Nine consensus statements about maternity care and birth place in the United States were developed by delegates at the Home Birth Summit held in Virginia, United States, at a meeting in October 20–22, 2011. Participants, who included clinicians, consumers, health policy makers, health educators, insurers, lawyers, researchers, ethicists, public health experts, and others, represented themselves and not the position of any organization or institution. The following list is a shortened version of the nine statements, which can be found at http://www.homebirthsummit.org/summit-outcomes.html:
- We uphold the autonomy of all childbearing women.

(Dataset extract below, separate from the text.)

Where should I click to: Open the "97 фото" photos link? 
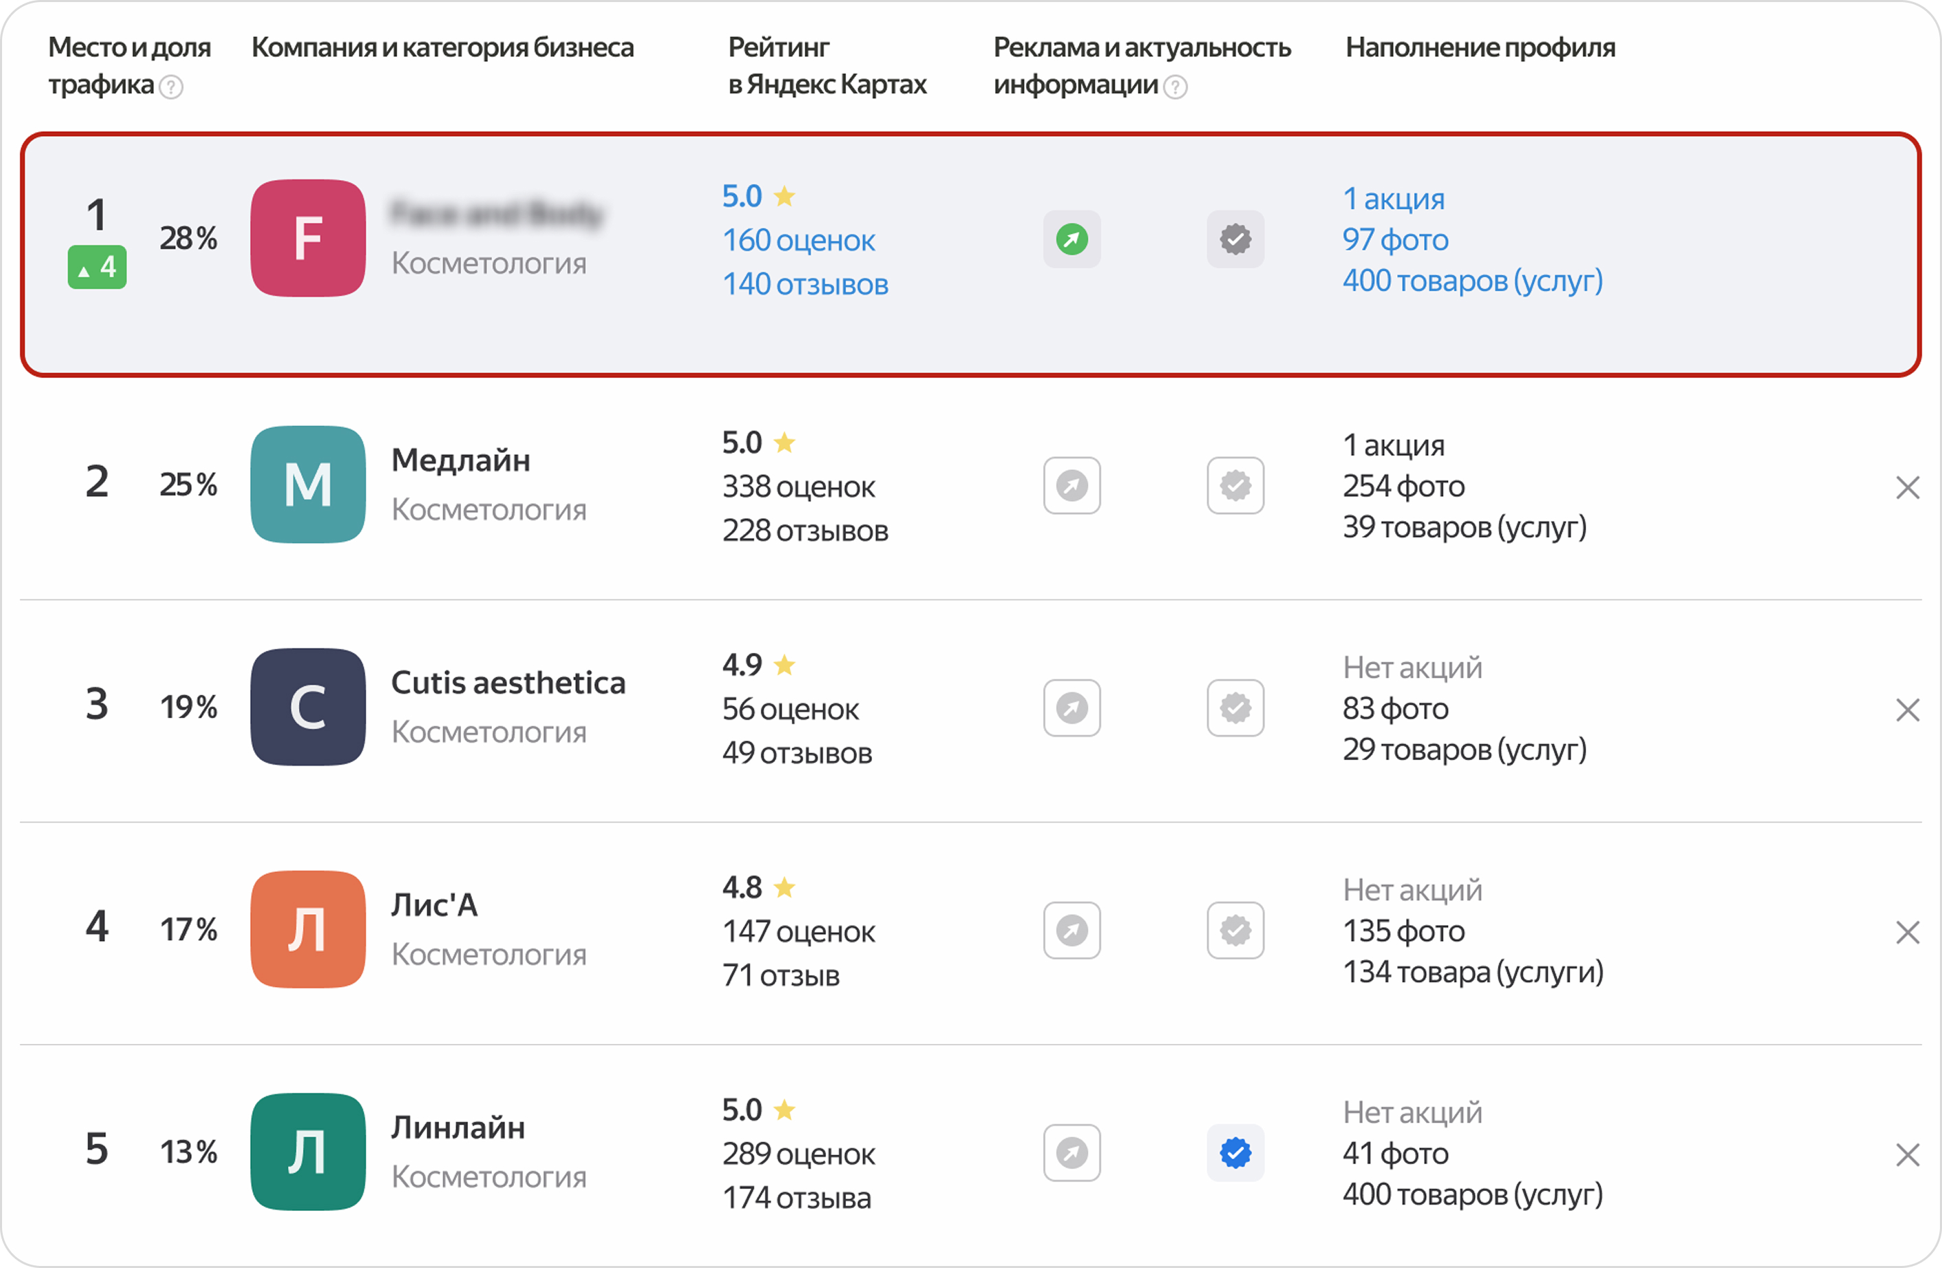point(1395,240)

- We believe that collaboration within an integrated maternity care system is essential for optimal mother-baby outcomes. All women and families planning a home or birth center birth have a right to respectful, safe, and seamless consultation, referral, transport and transfer of care when necessary.
- We are committed to an equitable maternity care system without disparities in access, delivery of care, or outcomes.
- It is our goal that all health professionals who provide maternity care in home and birth center settings have a license that is based on national certification that includes defined competencies and standards for education and practice.
- We believe that increased participation by consumers in multi-stakeholder initiatives is essential to improving maternity care, including the development of high quality home birth services within an integrated maternity care system.
- Effective communication and collaboration across all disciplines caring for mothers and babies are essential for optimal outcomes across all settings.
- We are committed to improving the current medical liability system, which fails to justly serve society, families, and health care providers.
- We envision a compulsory process for the collection of patient (individual) level data on key process and outcome measures in all birth settings. These data would be linked to other data systems, used to inform quality improvement, and would thus enhance the evidence basis for care.
- We recognize and affirm the value of physiologic birth for women, babies, families and society and the value of appropriate interventions based on the best available evidence to achieve optimal outcomes for mothers and babies.